At the 2020 WCRI Annual Issues & Research Conference, a panel discussed the importance of mental health for injured workers. The speakers were:
- Dr Leslie Boden – BU School of Public Health
- Francis Callahan, Jr – MA Building Trades Council
- Mary Christiansen – Southern California Edison
- Dr Kenneth Larsen – New England Baptist Hospital
- Dr Randall Lea -WCRI, moderator
Dr Boden started by presenting results from a study done in New Mexico on injured worker mortality. The 19-year study of over 100,000 workers linked data from workers’ compensation, social security, and the national death index. The study showed showed a higher death rate for people who had suffered a lost-time work injury vs those who only had a medical only workers compensation claim. In particular, the rate of drug related and suicide deaths were higher. Another study in West Virginia also showed an increase in drug related and suicide deaths for injured workers.
The panel discussed how they are seeing these trends translate into the workplace. For example, the construction industry is very physical work and is very male dominated. Workers suffer significant wage loss if they are out due to a workplace injury so workers will medicate with opioids so they can remain on the job. This has led to higher opioid addiction rates than other industries. On the mental health side, there is significant stigma in this industry’s culture associated with mental health. Because of this, there is a hesitancy to pursue treatment which can lead to higher suicide rates. Construction industry unions are working to promote mental health programs to their members and to remove the stigma associated with mental health treatment.
Employers with an EAP already have access to mental health services through this program. It’s important for employers to engage these services on workers’ compensation claims. Too often, the workers’ compensation claims handler is not aware of the EAP and the services available so it falls on the employer to ensure there is a seamless handoff between their workers’ compensation and non-occ benefit programs. From the employer standpoint they have noticed an overall decrease in workers compensation claims costs since they instituted the program to engage their EAP on their claims.
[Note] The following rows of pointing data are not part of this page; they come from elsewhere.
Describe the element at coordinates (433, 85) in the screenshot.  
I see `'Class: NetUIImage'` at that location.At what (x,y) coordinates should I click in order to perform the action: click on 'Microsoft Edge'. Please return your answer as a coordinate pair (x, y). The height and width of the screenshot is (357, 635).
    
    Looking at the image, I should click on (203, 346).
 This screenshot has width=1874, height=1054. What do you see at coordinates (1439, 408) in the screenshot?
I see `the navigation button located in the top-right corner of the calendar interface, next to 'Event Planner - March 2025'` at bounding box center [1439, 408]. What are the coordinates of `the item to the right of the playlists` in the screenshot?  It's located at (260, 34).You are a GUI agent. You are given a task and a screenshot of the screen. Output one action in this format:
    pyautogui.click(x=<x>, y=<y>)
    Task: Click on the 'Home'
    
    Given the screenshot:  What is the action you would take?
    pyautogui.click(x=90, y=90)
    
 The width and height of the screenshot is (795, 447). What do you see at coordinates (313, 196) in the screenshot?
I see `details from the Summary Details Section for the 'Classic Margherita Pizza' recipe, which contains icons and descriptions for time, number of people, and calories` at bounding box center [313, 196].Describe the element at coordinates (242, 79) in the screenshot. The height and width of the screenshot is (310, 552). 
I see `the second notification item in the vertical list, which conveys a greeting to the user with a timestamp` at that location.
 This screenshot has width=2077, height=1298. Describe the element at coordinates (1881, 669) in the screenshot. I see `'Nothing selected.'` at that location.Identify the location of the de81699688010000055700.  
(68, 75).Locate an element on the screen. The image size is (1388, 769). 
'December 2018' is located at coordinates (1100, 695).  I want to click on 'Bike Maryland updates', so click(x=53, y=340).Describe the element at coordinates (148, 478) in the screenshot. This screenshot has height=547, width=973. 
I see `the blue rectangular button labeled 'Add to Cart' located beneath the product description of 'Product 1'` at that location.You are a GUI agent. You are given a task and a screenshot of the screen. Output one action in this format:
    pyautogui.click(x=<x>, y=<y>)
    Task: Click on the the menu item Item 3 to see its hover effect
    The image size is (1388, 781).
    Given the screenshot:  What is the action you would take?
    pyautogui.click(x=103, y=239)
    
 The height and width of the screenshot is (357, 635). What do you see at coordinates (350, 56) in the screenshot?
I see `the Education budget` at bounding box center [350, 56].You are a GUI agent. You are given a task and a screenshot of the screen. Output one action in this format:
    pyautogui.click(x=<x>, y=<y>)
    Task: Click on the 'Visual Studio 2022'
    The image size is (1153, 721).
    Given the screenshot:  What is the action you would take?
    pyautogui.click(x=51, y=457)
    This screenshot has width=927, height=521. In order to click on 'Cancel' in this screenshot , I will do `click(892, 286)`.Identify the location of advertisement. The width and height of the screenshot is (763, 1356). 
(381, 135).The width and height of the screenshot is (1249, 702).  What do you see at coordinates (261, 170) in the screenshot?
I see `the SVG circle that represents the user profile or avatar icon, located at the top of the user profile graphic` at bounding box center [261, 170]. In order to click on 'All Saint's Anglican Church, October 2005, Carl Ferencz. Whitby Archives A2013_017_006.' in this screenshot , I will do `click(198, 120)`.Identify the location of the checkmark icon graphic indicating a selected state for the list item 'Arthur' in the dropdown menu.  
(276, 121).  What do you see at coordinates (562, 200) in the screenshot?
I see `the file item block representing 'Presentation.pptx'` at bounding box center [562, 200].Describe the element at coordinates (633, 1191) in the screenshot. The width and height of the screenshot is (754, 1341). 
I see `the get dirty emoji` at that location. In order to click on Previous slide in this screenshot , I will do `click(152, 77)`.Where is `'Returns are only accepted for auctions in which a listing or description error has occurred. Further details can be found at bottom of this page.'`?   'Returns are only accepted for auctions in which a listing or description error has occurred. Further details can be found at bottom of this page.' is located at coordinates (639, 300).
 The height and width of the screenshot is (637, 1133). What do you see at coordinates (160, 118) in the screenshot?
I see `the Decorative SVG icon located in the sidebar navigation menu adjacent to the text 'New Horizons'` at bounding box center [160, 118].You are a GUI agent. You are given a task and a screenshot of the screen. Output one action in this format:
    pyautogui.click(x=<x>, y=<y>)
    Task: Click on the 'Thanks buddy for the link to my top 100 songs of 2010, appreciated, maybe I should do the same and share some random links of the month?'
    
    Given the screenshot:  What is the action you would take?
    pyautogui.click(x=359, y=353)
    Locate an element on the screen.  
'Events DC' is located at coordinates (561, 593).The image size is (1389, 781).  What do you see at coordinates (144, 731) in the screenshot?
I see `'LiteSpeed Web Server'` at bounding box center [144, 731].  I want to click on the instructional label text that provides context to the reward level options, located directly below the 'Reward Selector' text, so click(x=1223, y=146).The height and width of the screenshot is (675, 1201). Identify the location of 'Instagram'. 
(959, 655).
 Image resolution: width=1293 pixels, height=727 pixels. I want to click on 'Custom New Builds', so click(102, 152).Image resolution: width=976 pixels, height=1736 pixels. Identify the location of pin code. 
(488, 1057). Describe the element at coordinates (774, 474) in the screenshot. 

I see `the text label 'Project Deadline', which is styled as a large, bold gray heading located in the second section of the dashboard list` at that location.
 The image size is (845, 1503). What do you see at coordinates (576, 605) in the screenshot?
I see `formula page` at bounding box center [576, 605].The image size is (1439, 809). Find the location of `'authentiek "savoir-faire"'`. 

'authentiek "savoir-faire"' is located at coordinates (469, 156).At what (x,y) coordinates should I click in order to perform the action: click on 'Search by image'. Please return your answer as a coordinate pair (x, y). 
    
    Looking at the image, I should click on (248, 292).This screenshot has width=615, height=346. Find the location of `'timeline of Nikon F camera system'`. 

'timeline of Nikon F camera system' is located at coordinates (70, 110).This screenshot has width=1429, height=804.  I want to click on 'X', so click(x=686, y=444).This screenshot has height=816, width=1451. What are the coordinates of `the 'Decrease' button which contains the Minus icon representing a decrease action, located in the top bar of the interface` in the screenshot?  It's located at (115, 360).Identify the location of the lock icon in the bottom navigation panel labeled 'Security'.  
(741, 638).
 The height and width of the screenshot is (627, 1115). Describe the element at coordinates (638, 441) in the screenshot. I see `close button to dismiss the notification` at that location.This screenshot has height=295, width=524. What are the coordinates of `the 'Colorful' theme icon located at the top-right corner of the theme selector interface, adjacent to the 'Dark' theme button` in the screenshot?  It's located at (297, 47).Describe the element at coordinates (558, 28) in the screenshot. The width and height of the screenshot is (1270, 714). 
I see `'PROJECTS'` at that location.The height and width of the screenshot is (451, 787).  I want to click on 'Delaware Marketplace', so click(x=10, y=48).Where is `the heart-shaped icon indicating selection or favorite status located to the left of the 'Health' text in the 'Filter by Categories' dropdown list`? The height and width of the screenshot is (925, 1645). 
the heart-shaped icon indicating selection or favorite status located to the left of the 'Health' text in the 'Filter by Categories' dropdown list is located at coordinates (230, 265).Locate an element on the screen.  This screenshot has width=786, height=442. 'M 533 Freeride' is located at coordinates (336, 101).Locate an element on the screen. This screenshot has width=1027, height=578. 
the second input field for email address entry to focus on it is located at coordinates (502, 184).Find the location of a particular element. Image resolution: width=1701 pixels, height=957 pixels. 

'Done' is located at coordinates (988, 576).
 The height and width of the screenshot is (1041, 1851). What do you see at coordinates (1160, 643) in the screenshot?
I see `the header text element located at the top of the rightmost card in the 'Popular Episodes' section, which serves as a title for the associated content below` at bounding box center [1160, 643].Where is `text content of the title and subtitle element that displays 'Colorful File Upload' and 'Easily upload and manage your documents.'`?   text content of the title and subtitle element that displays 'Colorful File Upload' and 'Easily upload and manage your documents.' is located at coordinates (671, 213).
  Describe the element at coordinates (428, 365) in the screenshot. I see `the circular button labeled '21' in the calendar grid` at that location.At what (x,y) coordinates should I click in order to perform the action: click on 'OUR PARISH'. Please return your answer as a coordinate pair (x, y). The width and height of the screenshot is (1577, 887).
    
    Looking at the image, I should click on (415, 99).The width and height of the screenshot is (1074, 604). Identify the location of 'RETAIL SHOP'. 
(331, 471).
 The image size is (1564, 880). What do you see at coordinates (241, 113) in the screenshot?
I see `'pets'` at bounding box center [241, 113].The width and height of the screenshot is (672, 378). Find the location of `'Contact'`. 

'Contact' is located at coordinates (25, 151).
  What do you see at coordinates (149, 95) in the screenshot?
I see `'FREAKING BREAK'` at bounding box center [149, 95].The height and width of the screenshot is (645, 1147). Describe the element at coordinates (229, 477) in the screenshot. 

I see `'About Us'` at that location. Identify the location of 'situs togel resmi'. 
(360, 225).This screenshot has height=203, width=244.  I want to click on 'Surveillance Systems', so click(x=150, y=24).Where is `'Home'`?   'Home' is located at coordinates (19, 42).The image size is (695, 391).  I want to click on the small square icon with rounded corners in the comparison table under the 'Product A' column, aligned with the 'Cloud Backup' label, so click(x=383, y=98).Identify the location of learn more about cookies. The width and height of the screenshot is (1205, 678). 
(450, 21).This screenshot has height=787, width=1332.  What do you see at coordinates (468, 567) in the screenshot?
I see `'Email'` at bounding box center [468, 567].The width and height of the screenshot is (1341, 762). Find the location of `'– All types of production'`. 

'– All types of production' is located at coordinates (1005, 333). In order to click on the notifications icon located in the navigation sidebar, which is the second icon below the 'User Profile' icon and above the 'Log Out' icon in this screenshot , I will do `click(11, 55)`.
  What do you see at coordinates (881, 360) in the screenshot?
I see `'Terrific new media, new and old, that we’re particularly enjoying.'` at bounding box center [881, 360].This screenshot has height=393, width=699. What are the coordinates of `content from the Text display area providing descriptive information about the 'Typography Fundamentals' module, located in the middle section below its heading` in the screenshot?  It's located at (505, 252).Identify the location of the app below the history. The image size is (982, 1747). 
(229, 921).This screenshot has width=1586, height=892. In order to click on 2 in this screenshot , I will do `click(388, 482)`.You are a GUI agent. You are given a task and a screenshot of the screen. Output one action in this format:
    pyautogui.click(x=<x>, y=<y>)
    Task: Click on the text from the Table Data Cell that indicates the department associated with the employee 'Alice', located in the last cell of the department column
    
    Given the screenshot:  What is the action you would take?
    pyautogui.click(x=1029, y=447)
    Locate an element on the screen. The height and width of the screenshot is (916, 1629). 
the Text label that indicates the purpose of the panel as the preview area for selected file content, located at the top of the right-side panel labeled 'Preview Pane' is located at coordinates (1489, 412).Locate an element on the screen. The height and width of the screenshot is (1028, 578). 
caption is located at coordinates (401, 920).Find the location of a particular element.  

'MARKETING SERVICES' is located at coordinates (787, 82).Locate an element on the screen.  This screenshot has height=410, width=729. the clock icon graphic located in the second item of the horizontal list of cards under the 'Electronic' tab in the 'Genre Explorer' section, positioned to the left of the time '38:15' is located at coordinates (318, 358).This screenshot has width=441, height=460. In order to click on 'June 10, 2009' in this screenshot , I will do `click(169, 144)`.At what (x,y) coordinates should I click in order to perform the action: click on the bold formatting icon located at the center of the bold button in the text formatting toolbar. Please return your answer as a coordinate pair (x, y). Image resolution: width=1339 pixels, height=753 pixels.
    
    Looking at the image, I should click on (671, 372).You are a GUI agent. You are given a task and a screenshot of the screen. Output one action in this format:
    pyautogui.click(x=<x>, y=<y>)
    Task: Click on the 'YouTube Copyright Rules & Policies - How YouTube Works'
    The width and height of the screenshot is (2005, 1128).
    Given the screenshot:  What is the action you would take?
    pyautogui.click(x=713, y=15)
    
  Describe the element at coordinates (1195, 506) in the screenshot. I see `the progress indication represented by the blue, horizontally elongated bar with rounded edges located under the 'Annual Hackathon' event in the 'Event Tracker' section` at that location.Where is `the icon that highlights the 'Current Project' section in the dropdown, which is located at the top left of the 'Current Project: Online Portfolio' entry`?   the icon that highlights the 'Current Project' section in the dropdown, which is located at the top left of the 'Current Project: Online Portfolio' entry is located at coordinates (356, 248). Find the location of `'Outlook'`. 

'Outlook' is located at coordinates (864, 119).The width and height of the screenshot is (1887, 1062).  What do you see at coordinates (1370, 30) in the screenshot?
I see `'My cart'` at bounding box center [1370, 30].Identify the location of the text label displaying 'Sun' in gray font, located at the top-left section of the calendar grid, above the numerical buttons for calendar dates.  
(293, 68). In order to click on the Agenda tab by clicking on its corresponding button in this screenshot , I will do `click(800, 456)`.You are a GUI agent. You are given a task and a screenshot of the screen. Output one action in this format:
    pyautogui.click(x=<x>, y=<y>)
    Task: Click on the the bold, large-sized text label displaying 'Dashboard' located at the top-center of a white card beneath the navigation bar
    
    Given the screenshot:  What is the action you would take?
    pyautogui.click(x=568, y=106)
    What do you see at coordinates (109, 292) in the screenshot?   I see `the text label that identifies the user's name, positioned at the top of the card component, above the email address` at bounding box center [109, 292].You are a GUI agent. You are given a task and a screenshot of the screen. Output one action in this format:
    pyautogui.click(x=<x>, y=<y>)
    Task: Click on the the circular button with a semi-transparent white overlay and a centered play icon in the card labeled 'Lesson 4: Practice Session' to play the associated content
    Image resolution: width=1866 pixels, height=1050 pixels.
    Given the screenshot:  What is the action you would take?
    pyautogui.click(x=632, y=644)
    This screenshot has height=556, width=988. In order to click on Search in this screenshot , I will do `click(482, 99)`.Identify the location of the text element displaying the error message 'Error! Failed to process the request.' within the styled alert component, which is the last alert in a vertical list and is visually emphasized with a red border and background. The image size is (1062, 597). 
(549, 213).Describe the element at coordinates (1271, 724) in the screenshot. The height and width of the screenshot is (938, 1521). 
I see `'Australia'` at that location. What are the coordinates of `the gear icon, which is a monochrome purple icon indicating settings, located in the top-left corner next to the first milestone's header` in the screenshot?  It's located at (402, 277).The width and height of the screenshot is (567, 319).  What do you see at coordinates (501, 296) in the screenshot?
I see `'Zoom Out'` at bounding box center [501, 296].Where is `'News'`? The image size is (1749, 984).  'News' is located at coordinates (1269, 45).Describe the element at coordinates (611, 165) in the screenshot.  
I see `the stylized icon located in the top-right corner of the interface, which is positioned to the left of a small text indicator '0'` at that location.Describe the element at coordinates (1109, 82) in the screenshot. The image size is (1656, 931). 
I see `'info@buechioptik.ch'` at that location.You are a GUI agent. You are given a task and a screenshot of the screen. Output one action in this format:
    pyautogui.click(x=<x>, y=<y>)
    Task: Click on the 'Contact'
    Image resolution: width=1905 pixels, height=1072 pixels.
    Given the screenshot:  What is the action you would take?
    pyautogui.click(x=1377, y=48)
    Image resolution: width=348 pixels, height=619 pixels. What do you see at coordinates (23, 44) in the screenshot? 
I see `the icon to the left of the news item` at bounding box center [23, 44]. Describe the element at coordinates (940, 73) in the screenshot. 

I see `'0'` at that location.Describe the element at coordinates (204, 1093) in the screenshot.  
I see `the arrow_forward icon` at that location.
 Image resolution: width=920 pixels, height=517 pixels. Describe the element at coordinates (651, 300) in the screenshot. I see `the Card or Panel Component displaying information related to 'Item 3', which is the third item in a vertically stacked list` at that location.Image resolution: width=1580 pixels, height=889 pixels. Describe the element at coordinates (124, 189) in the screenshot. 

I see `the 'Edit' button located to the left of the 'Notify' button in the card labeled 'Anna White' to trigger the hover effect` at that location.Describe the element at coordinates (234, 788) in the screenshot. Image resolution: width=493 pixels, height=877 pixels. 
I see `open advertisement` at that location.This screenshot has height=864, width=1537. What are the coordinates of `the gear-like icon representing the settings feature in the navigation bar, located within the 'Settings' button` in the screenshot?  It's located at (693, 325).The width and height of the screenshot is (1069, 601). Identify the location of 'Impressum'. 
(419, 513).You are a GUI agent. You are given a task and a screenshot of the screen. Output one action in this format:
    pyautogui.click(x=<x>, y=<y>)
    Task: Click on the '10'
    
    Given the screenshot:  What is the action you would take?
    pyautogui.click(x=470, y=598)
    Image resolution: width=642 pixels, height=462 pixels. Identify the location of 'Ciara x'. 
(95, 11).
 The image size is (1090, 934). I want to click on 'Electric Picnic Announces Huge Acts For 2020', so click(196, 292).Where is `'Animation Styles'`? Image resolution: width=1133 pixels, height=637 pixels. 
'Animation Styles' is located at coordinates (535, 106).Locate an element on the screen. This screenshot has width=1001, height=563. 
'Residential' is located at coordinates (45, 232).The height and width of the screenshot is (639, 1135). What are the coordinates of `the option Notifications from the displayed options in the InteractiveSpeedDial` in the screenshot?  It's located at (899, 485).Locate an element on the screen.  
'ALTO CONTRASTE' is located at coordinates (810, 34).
Among the challenges of mental health treatment in workers’ compensation include lack of medical providers and treatment guidelines. There is a fear that if you allow mental health treatment you will open a door that allows unrelated conditions into the claim. The reality is, there is no such things as a completely unrelated conditions when it comes to a workers’ recovery from a workplace injury. If you fail to address issues such as mental health, it will ultimately impact the outcomes on the claim.